Ridwan membetulkan letak ranselnya sambil memandang La Casa yang sudah berada di seberang jalan. Sementara, Asma bilang dia bisa melanjutkan naik kereta dari Grand Vía 5- Catedral untuk kembali ke apartemen, dia menolak untuk diantarkan Ridwan.

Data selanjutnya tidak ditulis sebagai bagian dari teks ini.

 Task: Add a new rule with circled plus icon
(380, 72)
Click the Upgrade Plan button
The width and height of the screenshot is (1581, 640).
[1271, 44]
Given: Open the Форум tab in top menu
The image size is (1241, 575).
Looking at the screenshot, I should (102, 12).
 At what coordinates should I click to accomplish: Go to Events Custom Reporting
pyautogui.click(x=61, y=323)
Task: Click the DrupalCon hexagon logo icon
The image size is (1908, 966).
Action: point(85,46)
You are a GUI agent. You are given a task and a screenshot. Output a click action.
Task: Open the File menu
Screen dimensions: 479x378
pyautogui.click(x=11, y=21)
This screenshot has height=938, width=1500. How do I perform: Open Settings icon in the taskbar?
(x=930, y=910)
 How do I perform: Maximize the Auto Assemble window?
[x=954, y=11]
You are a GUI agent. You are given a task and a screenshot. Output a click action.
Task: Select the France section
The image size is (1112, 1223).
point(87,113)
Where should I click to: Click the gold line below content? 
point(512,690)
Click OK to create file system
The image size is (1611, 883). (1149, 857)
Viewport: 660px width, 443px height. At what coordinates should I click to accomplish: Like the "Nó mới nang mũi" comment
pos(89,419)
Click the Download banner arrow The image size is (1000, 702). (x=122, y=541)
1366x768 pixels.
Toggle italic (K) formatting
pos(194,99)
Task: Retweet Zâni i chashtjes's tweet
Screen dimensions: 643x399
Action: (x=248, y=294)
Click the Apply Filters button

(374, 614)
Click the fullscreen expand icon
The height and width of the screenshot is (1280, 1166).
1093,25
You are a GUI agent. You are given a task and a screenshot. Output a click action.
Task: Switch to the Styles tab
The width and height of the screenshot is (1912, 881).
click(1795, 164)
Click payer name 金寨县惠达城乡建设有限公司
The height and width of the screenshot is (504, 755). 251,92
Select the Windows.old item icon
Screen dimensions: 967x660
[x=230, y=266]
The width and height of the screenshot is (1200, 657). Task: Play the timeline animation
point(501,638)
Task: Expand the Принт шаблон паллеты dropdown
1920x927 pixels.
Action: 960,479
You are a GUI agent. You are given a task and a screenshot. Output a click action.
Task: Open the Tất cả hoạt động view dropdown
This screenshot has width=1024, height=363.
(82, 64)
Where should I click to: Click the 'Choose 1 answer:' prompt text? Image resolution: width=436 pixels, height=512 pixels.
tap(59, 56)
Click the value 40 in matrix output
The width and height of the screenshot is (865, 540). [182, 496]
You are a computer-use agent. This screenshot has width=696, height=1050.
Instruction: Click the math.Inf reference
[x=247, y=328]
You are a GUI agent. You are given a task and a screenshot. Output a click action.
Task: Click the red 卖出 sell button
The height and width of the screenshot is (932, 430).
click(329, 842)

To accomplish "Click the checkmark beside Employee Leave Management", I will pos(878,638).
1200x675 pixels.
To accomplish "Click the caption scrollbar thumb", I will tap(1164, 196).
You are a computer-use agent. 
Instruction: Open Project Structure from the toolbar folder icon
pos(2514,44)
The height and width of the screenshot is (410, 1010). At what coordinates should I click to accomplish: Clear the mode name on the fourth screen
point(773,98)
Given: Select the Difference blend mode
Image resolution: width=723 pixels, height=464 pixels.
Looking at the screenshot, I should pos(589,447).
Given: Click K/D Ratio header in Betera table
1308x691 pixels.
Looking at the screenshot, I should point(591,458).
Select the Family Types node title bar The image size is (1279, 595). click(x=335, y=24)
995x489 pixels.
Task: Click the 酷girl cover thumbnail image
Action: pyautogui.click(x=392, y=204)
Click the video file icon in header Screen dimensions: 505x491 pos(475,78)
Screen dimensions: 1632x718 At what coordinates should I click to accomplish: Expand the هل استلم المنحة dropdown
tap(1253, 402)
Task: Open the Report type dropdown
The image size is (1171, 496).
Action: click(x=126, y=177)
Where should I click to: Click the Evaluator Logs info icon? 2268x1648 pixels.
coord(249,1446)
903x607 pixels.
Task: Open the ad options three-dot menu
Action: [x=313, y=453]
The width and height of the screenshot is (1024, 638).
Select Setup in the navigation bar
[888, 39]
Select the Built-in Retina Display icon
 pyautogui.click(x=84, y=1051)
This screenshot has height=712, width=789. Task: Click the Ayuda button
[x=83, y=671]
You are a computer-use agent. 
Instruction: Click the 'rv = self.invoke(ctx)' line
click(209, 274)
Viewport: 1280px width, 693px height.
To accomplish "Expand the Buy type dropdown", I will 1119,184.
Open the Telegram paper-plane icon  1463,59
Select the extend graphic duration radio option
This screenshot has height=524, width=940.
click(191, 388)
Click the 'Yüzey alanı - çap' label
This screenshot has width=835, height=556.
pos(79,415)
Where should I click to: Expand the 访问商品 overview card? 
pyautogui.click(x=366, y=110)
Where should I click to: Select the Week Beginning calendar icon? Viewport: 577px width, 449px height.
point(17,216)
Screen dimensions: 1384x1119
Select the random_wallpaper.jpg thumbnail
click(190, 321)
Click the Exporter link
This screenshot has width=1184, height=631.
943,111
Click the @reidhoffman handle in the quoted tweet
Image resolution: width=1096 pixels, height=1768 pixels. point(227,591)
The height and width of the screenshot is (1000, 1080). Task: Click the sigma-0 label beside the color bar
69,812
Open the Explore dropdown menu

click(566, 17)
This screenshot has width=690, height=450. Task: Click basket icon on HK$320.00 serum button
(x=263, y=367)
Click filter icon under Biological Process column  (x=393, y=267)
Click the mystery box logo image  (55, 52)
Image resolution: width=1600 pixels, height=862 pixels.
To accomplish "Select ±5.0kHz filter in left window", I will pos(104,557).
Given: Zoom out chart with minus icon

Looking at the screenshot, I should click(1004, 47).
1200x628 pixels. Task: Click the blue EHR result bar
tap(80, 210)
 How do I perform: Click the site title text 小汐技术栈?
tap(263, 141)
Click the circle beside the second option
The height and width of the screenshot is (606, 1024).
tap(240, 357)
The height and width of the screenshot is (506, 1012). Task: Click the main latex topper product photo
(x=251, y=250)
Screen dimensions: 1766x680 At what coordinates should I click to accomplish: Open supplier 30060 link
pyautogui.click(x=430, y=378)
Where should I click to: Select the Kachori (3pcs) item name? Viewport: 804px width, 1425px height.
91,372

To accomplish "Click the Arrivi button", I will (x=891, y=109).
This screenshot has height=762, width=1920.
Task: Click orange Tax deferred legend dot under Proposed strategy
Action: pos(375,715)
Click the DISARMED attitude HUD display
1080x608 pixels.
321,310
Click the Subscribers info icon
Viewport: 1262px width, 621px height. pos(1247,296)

“Senang bisa ketemu kamu, Asma,” ucap Ridwan sebelum Asma berpamitan meninggalkannya sendirian di pinggir jalan.
***
Malam di Granada, terutama di sekitar Plaza Nueva ramai dan penuh. Lautan udara serasa pecah oleh suara gesekan biola, petikan gitar, dan juga sorak-sorakan riuh para penari flamenco yang menampilkan pertunjukkan jalanan, disaksikan oleh penonton yang mengelilingnya. Ridwan menyaksikan semua itu dari salah satu kafe yang menyediakan meja dan kursi teras luar kafe. Faisal, rekan dosennya, sekaligus sahabatnya sejak kuliah duduk di kursi di depan Ridwan, menikmati masing-masing segelas mocktail dan sepiring camilan khas Granada, Tapaz.
“Bukan seleraku sih,” Faisal bergumam setelah mencicipi Tapaz-nya. Tapaz di Granada yang dicicipi Faisal, terbuat dari berbagai olahan udang, kentang, atau zaitun, bisa dibilang mirip canape, tetapi Faisal merasa lidahnya tetap tidak cocok. Jadi, dia lebih memilih menyesap Mojito-nya daripada mengambil sepotong Tapaz lagi.
“Cuma kurang sambal aja,” balas Ridwan sambil menyengir.
“Ya, sama krupuk,” Faisal menambahkan.
Keduanya kemudian terkekeh bersama. Kemudian, Ridwan merasakan ponselnya bergetar. Dia segera merogoh saku lalu melihat sebuah notifikasi chat.